_DESCRIPCIÓN DE LA TAREA_: Prosigue el texto sobre el caso de los 43 estudiantes de Ayotzinapa a partir de su última oración.

_FRAGMENTO DEL TEXTO_:
Roberto Santos // A once años de la desaparición de los 43 estudiantes de la Escuela Normal Rural de Ayotzinapa, el país sigue atrapado entre la indignación y el desencanto.
El caso, lejos de resolverse, se ha convertido en un símbolo de impunidad, manipulación política y degradación institucional.
Pero también ha revelado un conflicto más profundo: la crisis cultural y educativa que atraviesa a las normales rurales y al Estado mexicano.
En septiembre de 2014, los estudiantes fueron enviados a Iguala supuestamente para tomar autobuses —una práctica ya normalizada dentro de las escuelas normales rurales— como parte de sus actividades “académicas”.
Sin embargo, el contexto era mucho más complejo. En ese municipio operaba el cártel de Guerreros Unidos, y la versión más cruda pero nunca totalmente desmentida es que los estudiantes, sin saberlo, se cruzaron con una operación de trasiego de droga. A partir de ahí, comenzó la tragedia.
Lo que debía ser una escuela formadora de docentes se transformó —por omisión del Estado y permisividad institucional— en un espacio donde la protesta se ha confundido con la violencia, y donde la resistencia ha mutado en una especie de pedagogía del petardo.
Los actuales normalistas no solo toman autobuses y carreteras: fabrican explosivos, atacan instalaciones militares y se enfrentan con autoridades.
Su discurso se sigue cobijando en la causa de los 43, pero sus métodos y fines han cambiado.
Esto no solo habla del fracaso del Estado para hacer justicia. También es un reflejo de una cultura política enferma, que utiliza el dolor ajeno como plataforma electoral.
Tres gobiernos federales —Peña Nieto, López Obrador y ahora el actual— han prometido esclarecer el caso, pero han terminado politizándolo, encubriéndolo o utilizándolo para legitimar sus proyectos.
Se prometió verdad, pero se entregaron pactos con criminales convertidos en testigos protegidos. Se prometió justicia, pero se ofreció teatro judicial.
Hoy, incluso los propios padres y madres de los 43 han comenzado a denunciar que fueron utilizados políticamente.

_DATOS DE ORIGEN_:
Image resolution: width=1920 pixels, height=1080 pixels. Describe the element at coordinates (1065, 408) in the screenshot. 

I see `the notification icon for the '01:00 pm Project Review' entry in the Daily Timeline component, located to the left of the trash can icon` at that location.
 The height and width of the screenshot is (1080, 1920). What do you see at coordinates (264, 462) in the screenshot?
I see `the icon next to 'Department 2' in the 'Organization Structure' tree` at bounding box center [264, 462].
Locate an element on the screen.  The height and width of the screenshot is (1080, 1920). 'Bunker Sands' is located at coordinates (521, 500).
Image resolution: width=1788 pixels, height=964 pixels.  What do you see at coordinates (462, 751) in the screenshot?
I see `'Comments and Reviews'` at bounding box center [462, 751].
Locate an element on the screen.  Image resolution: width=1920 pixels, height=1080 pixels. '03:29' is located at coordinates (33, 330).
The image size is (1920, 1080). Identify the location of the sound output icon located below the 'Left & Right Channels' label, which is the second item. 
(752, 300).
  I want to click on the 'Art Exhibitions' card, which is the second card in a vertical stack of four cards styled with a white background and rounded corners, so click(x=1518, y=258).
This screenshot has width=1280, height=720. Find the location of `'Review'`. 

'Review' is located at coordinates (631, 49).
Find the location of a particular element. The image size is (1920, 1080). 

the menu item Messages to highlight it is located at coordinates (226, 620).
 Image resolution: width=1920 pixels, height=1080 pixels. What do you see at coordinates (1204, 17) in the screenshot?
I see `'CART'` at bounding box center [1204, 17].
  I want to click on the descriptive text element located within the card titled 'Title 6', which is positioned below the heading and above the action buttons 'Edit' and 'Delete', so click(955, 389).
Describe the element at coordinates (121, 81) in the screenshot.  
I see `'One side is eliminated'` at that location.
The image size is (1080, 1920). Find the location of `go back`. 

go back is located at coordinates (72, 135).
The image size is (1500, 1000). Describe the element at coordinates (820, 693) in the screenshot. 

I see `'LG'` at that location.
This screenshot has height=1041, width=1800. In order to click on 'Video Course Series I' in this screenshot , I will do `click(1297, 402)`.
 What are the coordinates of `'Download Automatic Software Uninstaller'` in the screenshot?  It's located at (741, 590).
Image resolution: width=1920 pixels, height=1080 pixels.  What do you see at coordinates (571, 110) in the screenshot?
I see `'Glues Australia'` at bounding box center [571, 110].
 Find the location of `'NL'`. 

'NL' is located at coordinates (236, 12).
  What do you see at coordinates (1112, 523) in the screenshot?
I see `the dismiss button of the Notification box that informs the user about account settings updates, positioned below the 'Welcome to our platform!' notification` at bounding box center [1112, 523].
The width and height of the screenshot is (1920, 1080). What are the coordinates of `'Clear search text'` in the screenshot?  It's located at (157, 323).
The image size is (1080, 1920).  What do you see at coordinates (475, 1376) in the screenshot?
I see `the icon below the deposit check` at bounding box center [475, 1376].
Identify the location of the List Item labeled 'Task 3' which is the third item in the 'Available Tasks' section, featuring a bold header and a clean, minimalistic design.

_PROBLEMA RESUELTO_:
El desencanto es evidente. Durante años se les prometió que los responsables serían castigados, que los militares involucrados serían procesados, que habría verdad plena.
Pero el tiempo ha revelado otra historia: la de un expediente manipulado, testigos fabricados y un proceso contaminado por intereses de poder.
Mientras tanto, las normales rurales siguen sumidas en un conflicto identitario.
Forman maestros, sí, pero también reproducen una lógica de confrontación permanente, donde la formación académica se mezcla con prácticas de ocupación, saqueo y violencia. ¿Qué educación se está fomentando cuando se enseña a fabricar bombas molotov más que a enseñar a leer y escribir?
Ayotzinapa se convirtió en una bandera política, pero también en un síntoma de algo más profundo: el colapso de la confianza entre ciudadanía y Estado, entre educación y cultura cívica.
Hoy, más que nunca, es urgente repensar qué modelo educativo y cultural se está promoviendo en estas instituciones y cuál es el papel que se espera de ellas en una sociedad democrática.
La memoria de los 43 no puede seguir siendo rehén de agendas políticas ni pretexto para justificar prácticas violentas.
Exigir justicia no debería implicar normalizar la violencia ni encubrir la manipulación.
A once años, México no solo sigue sin verdad ni justicia: también sin un horizonte claro para reconciliar la memoria con la legalidad, la educación con la ética, y la cultura de protesta con la responsabilidad democrática.